**WHAT THE TASK REQUIRES**
Output exactly the lines that run from the top of the entries to the line holding "The image size is (2390, 1456).", including both of those lines.

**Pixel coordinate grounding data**
▶

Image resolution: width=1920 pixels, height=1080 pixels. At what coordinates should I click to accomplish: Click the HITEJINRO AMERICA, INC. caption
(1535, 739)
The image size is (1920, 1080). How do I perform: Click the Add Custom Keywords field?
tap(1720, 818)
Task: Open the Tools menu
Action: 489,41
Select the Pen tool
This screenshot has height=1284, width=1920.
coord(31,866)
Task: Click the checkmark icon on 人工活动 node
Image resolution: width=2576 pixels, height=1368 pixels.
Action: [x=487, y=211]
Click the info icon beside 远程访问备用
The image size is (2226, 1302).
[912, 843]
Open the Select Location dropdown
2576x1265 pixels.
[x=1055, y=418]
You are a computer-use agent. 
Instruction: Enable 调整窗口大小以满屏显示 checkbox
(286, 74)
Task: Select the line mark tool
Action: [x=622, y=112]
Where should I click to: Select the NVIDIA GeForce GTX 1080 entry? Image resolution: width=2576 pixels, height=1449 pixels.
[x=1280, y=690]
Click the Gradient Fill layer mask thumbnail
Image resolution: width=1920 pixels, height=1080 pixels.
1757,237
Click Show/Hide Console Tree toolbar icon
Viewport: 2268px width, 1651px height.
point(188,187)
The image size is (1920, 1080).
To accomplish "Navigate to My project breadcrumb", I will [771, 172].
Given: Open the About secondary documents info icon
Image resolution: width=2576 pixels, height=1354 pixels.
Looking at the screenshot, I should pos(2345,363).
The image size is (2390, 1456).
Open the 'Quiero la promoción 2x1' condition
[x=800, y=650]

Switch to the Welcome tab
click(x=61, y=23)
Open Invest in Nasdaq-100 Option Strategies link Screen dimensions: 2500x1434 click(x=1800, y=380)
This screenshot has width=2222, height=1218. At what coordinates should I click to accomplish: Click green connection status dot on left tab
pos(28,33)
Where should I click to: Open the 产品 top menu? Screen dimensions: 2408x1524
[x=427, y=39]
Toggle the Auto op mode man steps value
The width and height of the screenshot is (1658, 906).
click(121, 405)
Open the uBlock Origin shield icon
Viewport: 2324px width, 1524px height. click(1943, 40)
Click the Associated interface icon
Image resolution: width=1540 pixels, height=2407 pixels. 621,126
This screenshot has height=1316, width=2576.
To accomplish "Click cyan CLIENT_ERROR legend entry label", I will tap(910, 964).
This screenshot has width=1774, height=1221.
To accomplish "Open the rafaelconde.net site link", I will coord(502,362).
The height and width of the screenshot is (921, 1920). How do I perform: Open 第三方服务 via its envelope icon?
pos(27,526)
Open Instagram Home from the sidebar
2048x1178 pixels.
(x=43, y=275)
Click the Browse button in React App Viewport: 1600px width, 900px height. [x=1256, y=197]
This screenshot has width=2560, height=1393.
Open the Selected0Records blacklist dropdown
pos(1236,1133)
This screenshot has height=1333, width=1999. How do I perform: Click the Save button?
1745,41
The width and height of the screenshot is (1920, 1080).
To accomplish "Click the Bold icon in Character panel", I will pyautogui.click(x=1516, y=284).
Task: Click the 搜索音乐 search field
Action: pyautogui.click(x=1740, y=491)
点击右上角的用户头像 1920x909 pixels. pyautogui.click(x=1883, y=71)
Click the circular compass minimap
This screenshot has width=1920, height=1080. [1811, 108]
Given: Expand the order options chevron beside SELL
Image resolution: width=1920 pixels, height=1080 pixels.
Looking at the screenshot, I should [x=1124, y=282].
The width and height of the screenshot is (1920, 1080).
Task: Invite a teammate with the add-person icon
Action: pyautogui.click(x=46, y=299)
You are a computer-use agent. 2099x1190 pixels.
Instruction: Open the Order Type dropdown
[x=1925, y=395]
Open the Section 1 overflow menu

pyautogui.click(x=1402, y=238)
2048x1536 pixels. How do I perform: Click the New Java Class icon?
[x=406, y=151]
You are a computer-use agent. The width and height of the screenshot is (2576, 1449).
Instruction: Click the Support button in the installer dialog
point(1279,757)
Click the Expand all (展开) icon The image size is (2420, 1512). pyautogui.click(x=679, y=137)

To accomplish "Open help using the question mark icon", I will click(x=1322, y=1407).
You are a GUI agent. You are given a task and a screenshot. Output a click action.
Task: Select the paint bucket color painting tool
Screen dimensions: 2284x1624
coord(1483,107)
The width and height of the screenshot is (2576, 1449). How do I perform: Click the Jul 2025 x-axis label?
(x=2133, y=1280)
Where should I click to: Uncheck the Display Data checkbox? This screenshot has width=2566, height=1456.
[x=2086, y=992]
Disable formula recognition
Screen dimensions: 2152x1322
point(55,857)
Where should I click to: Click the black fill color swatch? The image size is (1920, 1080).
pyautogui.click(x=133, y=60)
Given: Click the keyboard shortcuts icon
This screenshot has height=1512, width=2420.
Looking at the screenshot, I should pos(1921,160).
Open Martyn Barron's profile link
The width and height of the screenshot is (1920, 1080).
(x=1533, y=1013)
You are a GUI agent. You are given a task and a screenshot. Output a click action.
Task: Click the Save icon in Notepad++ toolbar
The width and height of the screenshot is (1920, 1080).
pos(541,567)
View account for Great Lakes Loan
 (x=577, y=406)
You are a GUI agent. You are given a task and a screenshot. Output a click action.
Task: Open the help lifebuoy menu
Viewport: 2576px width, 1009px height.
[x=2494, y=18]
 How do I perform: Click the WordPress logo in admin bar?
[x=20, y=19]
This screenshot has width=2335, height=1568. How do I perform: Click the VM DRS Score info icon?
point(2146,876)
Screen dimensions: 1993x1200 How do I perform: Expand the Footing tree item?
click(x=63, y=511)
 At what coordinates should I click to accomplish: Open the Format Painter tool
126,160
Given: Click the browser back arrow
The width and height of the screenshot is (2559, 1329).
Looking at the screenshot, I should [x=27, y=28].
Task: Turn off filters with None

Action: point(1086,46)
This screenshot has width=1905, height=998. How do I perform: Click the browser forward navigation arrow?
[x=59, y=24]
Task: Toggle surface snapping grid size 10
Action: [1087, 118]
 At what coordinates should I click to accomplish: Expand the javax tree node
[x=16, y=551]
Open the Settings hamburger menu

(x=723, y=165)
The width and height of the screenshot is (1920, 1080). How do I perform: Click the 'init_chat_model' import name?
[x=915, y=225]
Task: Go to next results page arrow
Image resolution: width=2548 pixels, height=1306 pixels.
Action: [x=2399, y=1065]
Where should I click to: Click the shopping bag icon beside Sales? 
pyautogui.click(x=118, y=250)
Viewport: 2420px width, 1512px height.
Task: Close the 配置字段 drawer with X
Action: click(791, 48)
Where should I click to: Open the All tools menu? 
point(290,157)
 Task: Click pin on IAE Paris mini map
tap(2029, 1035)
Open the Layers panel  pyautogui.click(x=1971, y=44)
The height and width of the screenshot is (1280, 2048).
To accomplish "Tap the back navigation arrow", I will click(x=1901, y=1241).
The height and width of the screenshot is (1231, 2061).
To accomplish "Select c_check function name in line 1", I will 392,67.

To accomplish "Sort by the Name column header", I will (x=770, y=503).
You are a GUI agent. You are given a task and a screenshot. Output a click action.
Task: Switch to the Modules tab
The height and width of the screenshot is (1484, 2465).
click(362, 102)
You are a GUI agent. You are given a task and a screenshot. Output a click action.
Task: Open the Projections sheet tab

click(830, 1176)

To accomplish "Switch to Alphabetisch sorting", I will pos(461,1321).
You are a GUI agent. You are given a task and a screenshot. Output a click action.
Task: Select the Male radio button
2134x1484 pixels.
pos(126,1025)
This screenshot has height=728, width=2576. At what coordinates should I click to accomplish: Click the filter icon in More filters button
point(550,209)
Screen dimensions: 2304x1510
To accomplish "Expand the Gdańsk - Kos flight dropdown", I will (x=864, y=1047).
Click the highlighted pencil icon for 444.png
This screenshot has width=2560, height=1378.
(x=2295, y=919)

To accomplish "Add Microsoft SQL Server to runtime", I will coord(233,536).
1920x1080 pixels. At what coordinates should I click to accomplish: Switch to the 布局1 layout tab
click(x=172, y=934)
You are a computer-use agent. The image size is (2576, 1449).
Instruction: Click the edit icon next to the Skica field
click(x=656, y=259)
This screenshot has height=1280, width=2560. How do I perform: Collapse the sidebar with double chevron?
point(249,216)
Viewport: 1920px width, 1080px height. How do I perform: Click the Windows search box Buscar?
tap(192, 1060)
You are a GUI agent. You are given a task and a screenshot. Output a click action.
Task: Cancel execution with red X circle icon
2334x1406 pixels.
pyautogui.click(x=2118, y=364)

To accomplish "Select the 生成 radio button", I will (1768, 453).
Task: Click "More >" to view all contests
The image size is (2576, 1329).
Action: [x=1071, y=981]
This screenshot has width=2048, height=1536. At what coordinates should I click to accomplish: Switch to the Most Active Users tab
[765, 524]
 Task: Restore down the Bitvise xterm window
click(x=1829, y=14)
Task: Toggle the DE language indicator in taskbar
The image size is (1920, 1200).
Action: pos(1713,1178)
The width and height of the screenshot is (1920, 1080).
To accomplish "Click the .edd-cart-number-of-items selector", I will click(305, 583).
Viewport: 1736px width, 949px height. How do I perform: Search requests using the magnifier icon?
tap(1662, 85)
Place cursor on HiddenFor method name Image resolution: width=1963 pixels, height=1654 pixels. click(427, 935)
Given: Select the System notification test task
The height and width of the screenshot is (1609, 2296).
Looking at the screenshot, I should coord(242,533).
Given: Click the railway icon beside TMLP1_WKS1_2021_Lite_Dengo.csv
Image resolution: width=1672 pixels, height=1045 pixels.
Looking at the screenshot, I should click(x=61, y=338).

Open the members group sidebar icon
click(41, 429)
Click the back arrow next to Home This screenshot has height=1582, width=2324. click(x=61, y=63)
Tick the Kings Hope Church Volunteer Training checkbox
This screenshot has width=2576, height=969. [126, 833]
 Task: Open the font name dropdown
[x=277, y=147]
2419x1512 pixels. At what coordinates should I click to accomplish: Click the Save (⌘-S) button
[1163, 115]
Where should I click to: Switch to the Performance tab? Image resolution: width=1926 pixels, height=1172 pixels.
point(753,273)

◀

**ANSWER BOX**
Image resolution: width=1920 pixels, height=1080 pixels. At what coordinates should I click to accomplish: Click the HITEJINRO AMERICA, INC. caption
(1535, 739)
The image size is (1920, 1080). How do I perform: Click the Add Custom Keywords field?
tap(1720, 818)
Task: Open the Tools menu
Action: 489,41
Select the Pen tool
This screenshot has height=1284, width=1920.
coord(31,866)
Task: Click the checkmark icon on 人工活动 node
Image resolution: width=2576 pixels, height=1368 pixels.
Action: [x=487, y=211]
Click the info icon beside 远程访问备用
The image size is (2226, 1302).
[912, 843]
Open the Select Location dropdown
2576x1265 pixels.
[x=1055, y=418]
You are a computer-use agent. 
Instruction: Enable 调整窗口大小以满屏显示 checkbox
(286, 74)
Task: Select the line mark tool
Action: [x=622, y=112]
Where should I click to: Select the NVIDIA GeForce GTX 1080 entry? Image resolution: width=2576 pixels, height=1449 pixels.
[x=1280, y=690]
Click the Gradient Fill layer mask thumbnail
Image resolution: width=1920 pixels, height=1080 pixels.
1757,237
Click Show/Hide Console Tree toolbar icon
Viewport: 2268px width, 1651px height.
point(188,187)
The image size is (1920, 1080).
To accomplish "Navigate to My project breadcrumb", I will [771, 172].
Given: Open the About secondary documents info icon
Image resolution: width=2576 pixels, height=1354 pixels.
Looking at the screenshot, I should pos(2345,363).
The image size is (2390, 1456).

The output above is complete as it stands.